Ellos han decidido (o han sido educados para ello) que esas no son palabras duras, sino solo aburridas. Ellos están más lejos de lograr aportar algo que nadie. Escucho a niños por doquier decir: “mamá, estoy aburrido”, y de inmediato la madre le acerca una pantalla, un dulce, un juguete, lo que sea.
El aburrimiento se convirtió en el instrumento de terror de ese ser humano básico que no subsistirá ni siquiera al recuerdo de dos generaciones más.
Porque fue el aburrimiento lo que dio origen a nuestros superhombres y supermujeres. No distrayéndolos, sino dejando que la propia búsqueda vital de salir de ese marasmo de basura humana hiciera su trabajo en ellos.
¿Qué ocurrió a nuestros rebeldes “sin causa”, nacidos de la lectura de filosofía y de la observación de las injusticias del mundo?
Muchos de ellos no lo saben, y creen que ese vacío en su razón de ser se llama aburrimiento, para lo que el sistema les brinda de todo, incluso series exponiendo su problema. Ya están totalmente sedados como para darse cuenta de su condena. Muchos de ellos deambulan por todos lados y nos miran con esos ojos que gritan: ¿Qué hago aquí? ¿Para qué nací?
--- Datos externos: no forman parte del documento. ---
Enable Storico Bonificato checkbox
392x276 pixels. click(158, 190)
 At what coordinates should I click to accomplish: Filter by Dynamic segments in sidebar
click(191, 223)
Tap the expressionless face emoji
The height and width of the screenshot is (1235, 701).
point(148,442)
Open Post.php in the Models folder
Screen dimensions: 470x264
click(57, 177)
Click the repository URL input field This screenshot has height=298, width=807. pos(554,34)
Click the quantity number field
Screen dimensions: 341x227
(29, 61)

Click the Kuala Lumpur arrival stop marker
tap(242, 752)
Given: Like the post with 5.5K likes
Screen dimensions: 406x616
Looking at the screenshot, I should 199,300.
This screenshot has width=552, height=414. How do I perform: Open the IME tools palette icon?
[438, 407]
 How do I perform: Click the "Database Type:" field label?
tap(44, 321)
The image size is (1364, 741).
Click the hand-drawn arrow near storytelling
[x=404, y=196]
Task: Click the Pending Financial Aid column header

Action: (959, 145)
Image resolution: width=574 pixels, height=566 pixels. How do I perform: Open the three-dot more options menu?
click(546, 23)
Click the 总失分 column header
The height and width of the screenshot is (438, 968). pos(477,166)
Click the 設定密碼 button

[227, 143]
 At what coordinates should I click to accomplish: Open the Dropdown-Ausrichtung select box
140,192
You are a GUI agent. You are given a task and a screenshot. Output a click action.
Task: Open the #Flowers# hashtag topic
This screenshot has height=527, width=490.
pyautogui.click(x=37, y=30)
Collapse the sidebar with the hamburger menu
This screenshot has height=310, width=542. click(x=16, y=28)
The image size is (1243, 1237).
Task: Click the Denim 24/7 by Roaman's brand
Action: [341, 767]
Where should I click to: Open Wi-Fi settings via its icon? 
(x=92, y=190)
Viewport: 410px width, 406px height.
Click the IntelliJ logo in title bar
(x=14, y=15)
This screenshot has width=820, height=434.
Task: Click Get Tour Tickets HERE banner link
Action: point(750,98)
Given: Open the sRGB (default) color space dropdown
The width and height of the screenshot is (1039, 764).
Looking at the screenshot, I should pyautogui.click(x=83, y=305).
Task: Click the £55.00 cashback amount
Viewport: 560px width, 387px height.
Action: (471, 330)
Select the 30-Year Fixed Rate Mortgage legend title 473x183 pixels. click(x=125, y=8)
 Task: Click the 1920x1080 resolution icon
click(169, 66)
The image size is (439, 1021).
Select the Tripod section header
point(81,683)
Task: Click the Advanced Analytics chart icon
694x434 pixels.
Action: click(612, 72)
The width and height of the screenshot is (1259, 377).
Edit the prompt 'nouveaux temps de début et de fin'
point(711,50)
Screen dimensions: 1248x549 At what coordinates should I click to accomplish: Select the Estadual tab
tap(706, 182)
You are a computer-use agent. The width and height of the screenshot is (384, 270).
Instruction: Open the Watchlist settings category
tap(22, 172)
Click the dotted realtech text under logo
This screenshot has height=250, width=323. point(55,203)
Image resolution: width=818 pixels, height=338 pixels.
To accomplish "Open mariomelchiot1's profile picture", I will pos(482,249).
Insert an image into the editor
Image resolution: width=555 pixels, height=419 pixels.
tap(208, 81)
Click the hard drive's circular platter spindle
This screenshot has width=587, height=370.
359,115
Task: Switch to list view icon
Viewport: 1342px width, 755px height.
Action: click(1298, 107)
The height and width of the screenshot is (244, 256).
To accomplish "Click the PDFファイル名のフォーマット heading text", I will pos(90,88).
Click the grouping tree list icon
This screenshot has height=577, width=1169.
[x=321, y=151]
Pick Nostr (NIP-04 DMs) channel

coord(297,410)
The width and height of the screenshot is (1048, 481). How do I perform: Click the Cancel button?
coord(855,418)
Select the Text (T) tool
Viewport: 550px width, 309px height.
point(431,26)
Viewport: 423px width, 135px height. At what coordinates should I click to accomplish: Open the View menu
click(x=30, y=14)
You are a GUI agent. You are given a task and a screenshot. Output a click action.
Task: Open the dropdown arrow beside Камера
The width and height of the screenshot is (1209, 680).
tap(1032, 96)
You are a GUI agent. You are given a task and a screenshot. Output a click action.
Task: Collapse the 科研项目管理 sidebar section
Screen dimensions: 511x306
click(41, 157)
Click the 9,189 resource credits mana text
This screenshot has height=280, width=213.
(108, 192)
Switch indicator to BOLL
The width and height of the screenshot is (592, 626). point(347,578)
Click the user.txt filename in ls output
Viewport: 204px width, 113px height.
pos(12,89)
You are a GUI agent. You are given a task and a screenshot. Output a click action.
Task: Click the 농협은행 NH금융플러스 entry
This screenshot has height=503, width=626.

Y al mirar horrorizados sus rostros hacemos lo que el sistema propone, que es invitar:
¿Nos distraemos?
Algunos han sobrevivido, y figuran como líderes de opinión aquí y allá, escribiendo libros, dando conferencias, escribiendo canciones, pintando sus ideas, educando a una familia, siendo seguidos por masas en las redes sociales, dirigiendo todo tipo de grupos, etc. Queda en nuestra propia inteligencia ubicarlos y tomar o desdeñar sus palabras, todas o unas cuantas, las necesarias. Nuevamente, quisimos dominar la tierra por medio de nuestra inteligencia y, ahora que la hemos llevado tan lejos, nos toca ser responsables de las decisiones que emanan de nuestros avanzados cerebros. Ya no podemos darnos el lujo de distraernos de ello o de culpar al resto de nuestro lugar en el juego de la vida (que es lo que primeramente nos compete), pero sí de disfrutar lo que nos toca hacer, ¿por qué no?